Upon learning that 10 Cloverfield Lane primarily takes place inside an underground bunker, one might assume it to be tedious, yet that is far from the case. For the first act, Josh Campbell, Matthew Stuecken and Damien Chazelle ingeniously dole out information in tiny increments so that we are constantly piecing the whole thing together. One line of dialogue suddenly alters our personal theory and forces us to reevaluate everything that came before. And for what is essentially a bottle episode, the pacing is something to behold, as the film hurtles from compelling dialogue sequence to breathtaking action sequence at a consistent rate, making the time just fly by.

In fact, 10 Cloverfield Lane contains a few of the most shocking plot turns I have seen in a movie in some time. One beat in the third act comes so far out of left field that I still can barely get over it, and anyone who saw the film likely knows exactly what I’m referring to. When you watch enough thrillers in this vein, it takes something truly extraordinary to surprise you, and 10 Cloverfield Lane delivers on that front. Not just once, either.

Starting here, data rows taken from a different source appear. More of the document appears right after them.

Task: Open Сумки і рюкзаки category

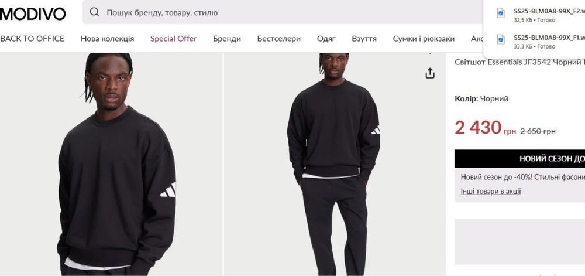Action: click(424, 39)
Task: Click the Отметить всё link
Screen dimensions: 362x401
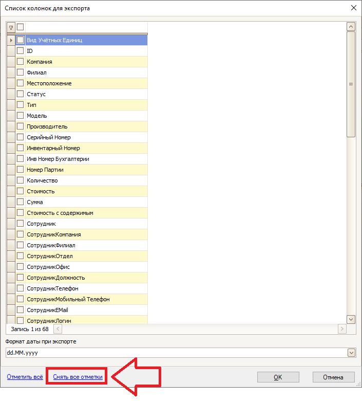Action: tap(25, 377)
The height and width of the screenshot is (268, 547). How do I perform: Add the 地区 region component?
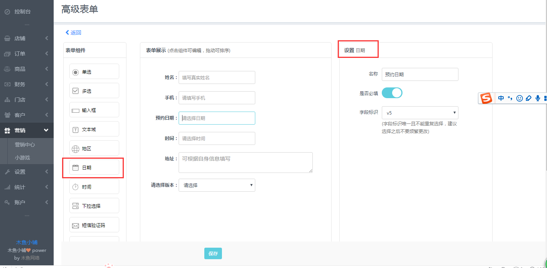click(94, 148)
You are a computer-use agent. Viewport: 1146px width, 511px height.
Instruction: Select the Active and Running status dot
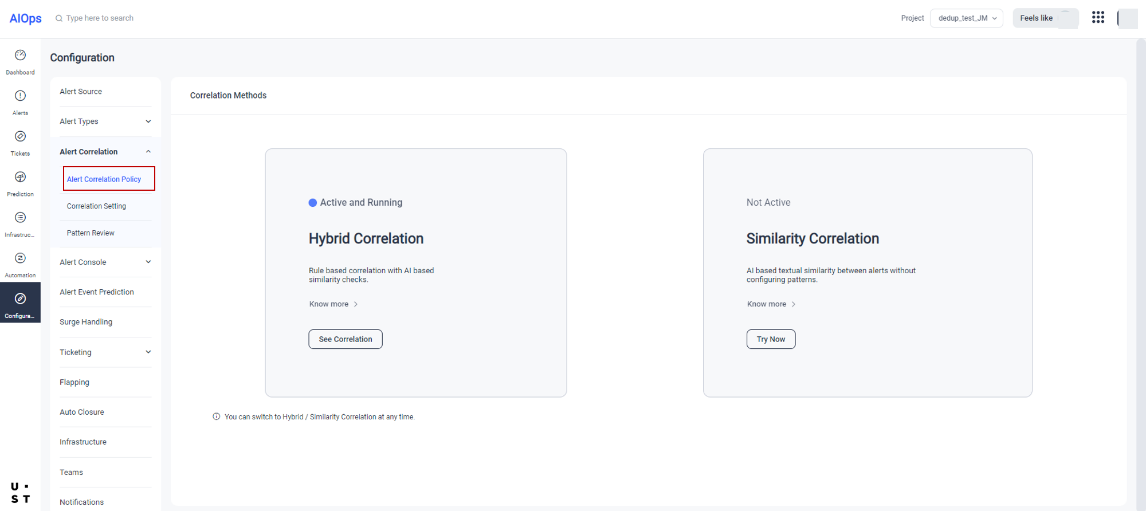pyautogui.click(x=313, y=203)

All three of the leads are pitch perfect. Howard, played by John Goodman, will unquestionably be remembered alongside the most engaging characters of 2016, and if the Academy Awards did not typically ignore this genre, he would be in immediate consideration. Our opinion of him fluctuates every few minutes. Is he a maniac? A hero? A bit of both? We are never quite sure, and just when we’re confident in our reading of him, the screenplay throws a wrench in that. Goodman does not take his performance over the top, and no matter what we think of Howard at any given moment, it’s always clear that he believes he’s doing the right thing. Ultimately, that’s what makes for an interesting antagonist.

The final act will almost certainly divide audiences, with some seeing it as the natural culmination of what came before and some feeling that it clashes with the tone of the rest of the film. It’s difficult to talk about without spoilers, but I’m of the former opinion, and although it is certainly a sudden shift in tone, I found it to be justified within the context of the story. Prepare to debate the final 20 minutes at dinner afterwards.

I would recommend seeing 10 Cloverfield Lane and mentally replacing the title with The Cellar, the original screenplay’s name. That keeps things ambiguous enough that you go in not knowing what to anticipate, but the Cloverfield branding unfortunately gives us expectations the film is not prepared to meet. If this hit theaters as The Cellar with a mysterious marketing campaign, it would have blew my fucking mind. On the one hand, I left 10 Cloverfield Lane tremendously disappointed by the fact that the deceitful marketing abused hardcore Cloverfield fans. On the other hand, I can’t let that overshadow what is a stunning cinematic achievement, a consistently electrifying thriller with three-dimensional characters and unbearable claustrophobia. If the two Cloverfields are to be compared – and they shouldn’t be – they are both equally wonderful in their own ways.


Aside from the branding letting me down in that I wanted a proper Cloverfield sequel, it presents a larger issue in that the name shatters any sense of mystery. If The Cellar was kept as the title, we would genuinely have no clue whether Howard is right. Is this simply a kidnapping story? Was there an attack? Was that attack extraterrestrial? But it’s called Cloverfield, so not even for one second did I consider that Howard could be 100% incorrect. As The Cellar, the third act would have come out of nowhere as a crazy twist. As is, though, it feels inevitable. We were waiting for monsters the whole time, and then they show up, and it’s not a big deal. What could have been one of the great twists of all time was ruined because of a shitty marketing gimmick. What a shame.